ECLI:NL:CRVB:2002:AE6828
Centrale Raad van Beroep
- Hoger beroep
- B.J. van der Net
- R.C. Schoemaker
- G. van der Wiel
- Rechtspraak.nl
Hoger beroep inzake de herziening van WAO-uitkering en toepassing van artikel 44 van de WAO
In deze zaak gaat het om een hoger beroep van de Raad van bestuur van het Uitvoeringsinstituut werknemersverzekeringen (Uwv) tegen een uitspraak van de Rechtbank 's-Hertogenbosch.
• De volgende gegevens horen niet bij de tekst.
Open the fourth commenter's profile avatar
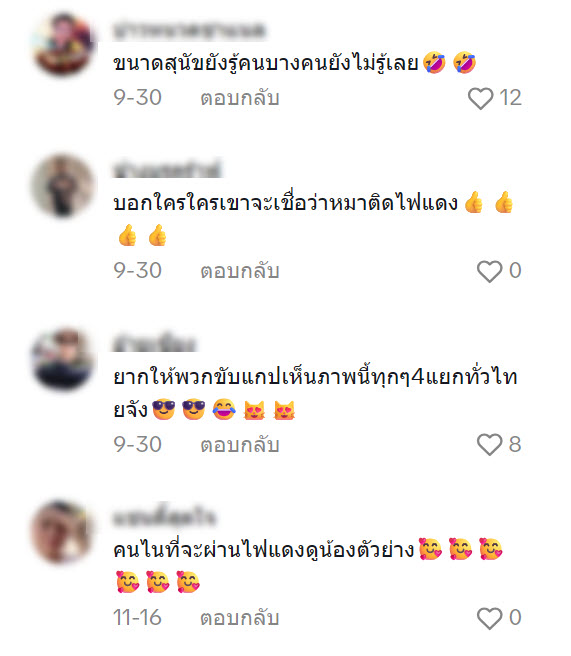This screenshot has width=571, height=656. pos(63,532)
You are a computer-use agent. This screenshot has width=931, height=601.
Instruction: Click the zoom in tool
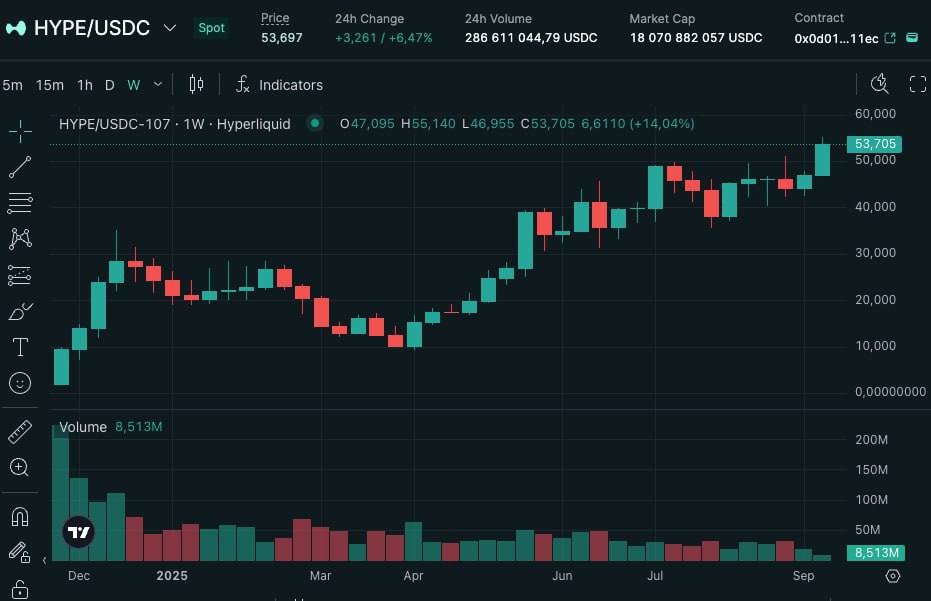pyautogui.click(x=19, y=467)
De zaak betreft de herziening van de WAO-uitkering van gedaagde, die sinds 14 maart 1992 een uitkering ontvangt op basis van de Wet op de arbeidsongeschiktheidsverzekering (WAO). De appellant, het Uwv, heeft een korting toegepast op de uitkering van gedaagde op basis van artikel 44 van de WAO, omdat gedaagde tijdelijke werkzaamheden heeft verricht tussen 23 oktober 1995 en 18 september 1998. Dit leidde tot een herziening van de uitkering per 18 september 1998 naar een mate van arbeidsongeschiktheid van 80 tot 100%. Gedaagde was het niet eens met deze beslissing en heeft beroep aangetekend.
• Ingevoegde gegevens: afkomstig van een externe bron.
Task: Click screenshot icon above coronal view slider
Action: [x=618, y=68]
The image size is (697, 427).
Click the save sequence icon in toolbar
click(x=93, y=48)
De Centrale Raad van Beroep heeft de zaak behandeld op 23 mei 2002. De Raad overweegt dat de rechtbank ten onrechte heeft geoordeeld dat de beschikking van de Staatssecretaris van Sociale Zaken en Werkgelegenheid van 8 april 1982 uitsluitend van toepassing is op WSW'ers. De Raad is van mening dat artikel 2 van deze beschikking niet alleen betrekking heeft op WSW-werknemers, maar op alle werkzame personen wiens arbeidsongeschiktheid verder is toegenomen. De Raad vernietigt de aangevallen uitspraak en verklaart het inleidend beroep alsnog ongegrond.
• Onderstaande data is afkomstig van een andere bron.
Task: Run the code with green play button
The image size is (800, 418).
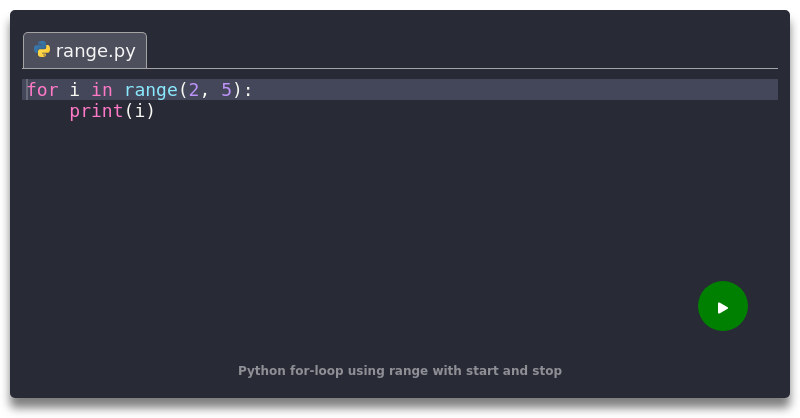Action: (x=722, y=306)
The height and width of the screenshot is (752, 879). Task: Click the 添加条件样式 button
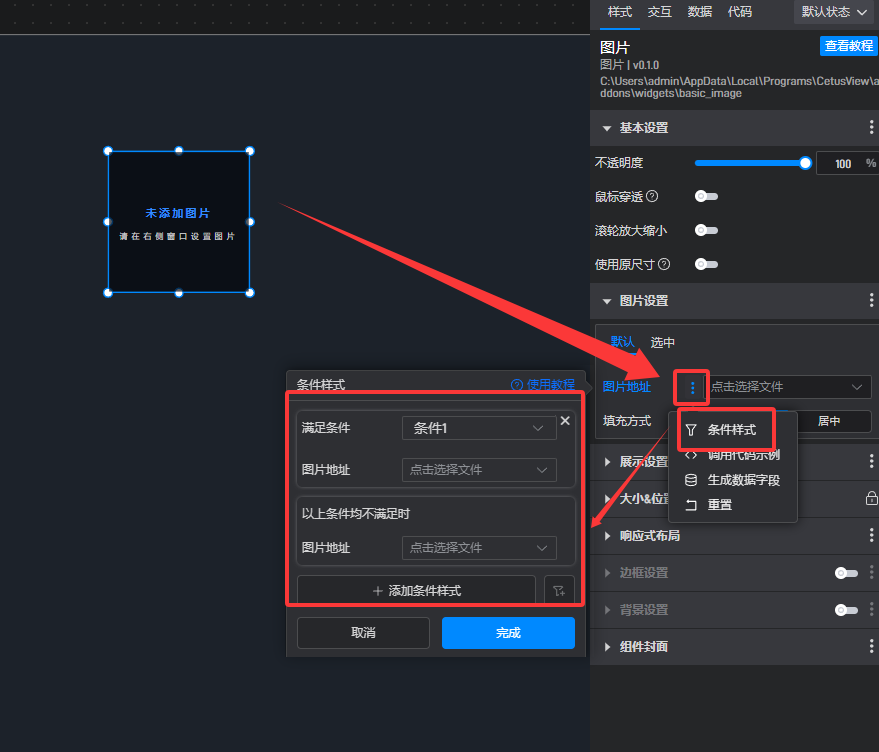pyautogui.click(x=416, y=590)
De uitspraak van de Centrale Raad van Beroep benadrukt het belang van een juiste toepassing van de artikelen 40 en 44 van de WAO en de reikwijdte van de beschikking van de Staatssecretaris. De Raad concludeert dat de rechtbank niet heeft onderkend dat de bepalingen in de beschikking ook van toepassing zijn op gedaagde, en dat de eerdere beslissing van het Uwv om de uitkering te herzien op basis van artikel 44 niet correct was. De Raad heeft geen termen aanwezig geacht om toepassing te geven aan artikel 8:75 van de Algemene wet bestuursrecht, wat betekent dat er geen proceskostenvergoeding wordt toegekend aan gedaagde.